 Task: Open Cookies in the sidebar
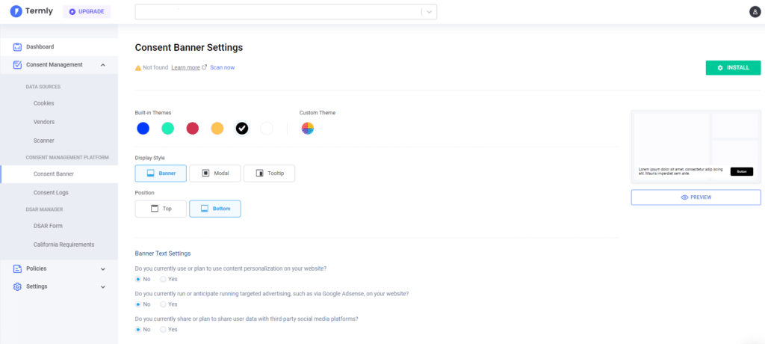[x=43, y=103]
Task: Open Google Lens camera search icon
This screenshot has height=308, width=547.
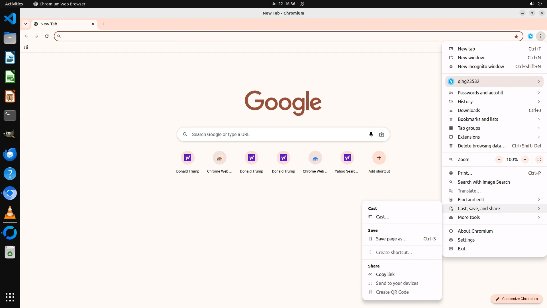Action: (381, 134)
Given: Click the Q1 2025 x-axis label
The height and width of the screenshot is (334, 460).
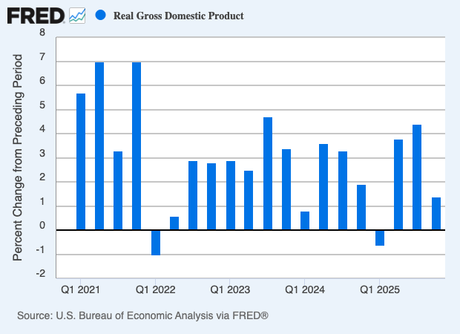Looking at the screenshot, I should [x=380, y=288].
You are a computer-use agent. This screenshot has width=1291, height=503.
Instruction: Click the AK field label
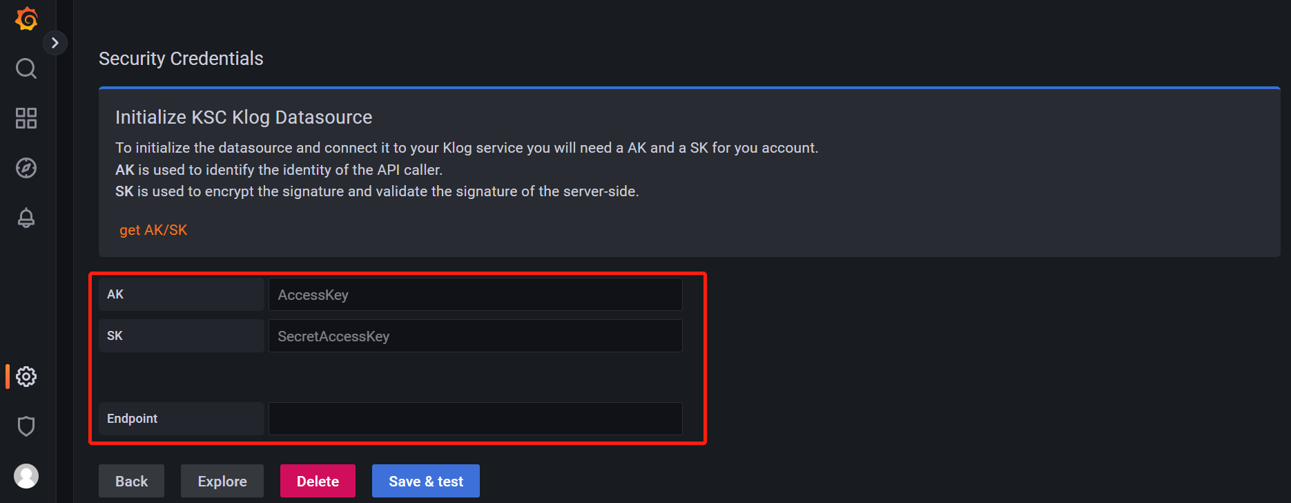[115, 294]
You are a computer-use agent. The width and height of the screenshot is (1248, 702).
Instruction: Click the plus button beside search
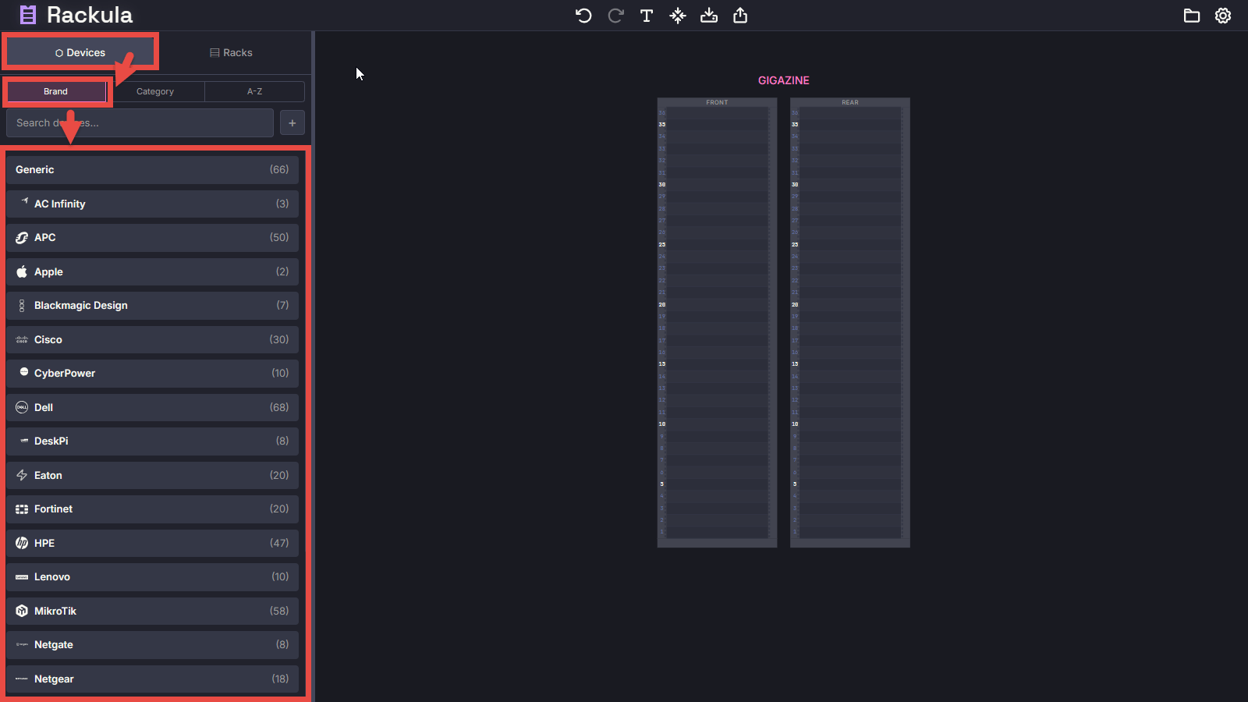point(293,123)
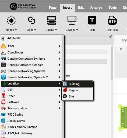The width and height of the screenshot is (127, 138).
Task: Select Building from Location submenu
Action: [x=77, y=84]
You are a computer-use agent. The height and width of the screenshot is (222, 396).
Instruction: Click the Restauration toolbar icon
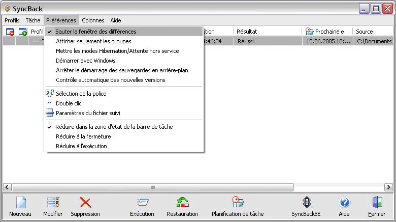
☆ ☆ ☆
:: Stated exercise ::
Recast the records above as a Markdown table with the columns Row and Line, numbering each non-blank line in order and omitting blank lines. Leave the pictures out of the table.

:: Final result ::
| Row | Line |
|---|---|
| 1 |  Task: Open Cookies in the sidebar |
| 2 | [x=43, y=103] |
| 3 | Task: Open Google Lens camera search icon |
| 4 | This screenshot has height=308, width=547. |
| 5 | Action: (381, 134) |
| 6 | Given: Click the Q1 2025 x-axis label |
| 7 | The height and width of the screenshot is (334, 460). |
| 8 | Looking at the screenshot, I should [x=380, y=288]. |
| 9 | You are a computer-use agent. This screenshot has width=1291, height=503. |
| 10 | Instruction: Click the AK field label |
| 11 | [115, 294] |
| 12 | You are a computer-use agent. The width and height of the screenshot is (1248, 702). |
| 13 | Instruction: Click the plus button beside search |
| 14 | point(293,123) |
| 15 | The width and height of the screenshot is (127, 138). |
| 16 | Task: Select Building from Location submenu |
| 17 | Action: [x=77, y=84] |
| 18 | You are a computer-use agent. The height and width of the screenshot is (222, 396). |
| 19 | Instruction: Click the Restauration toolbar icon |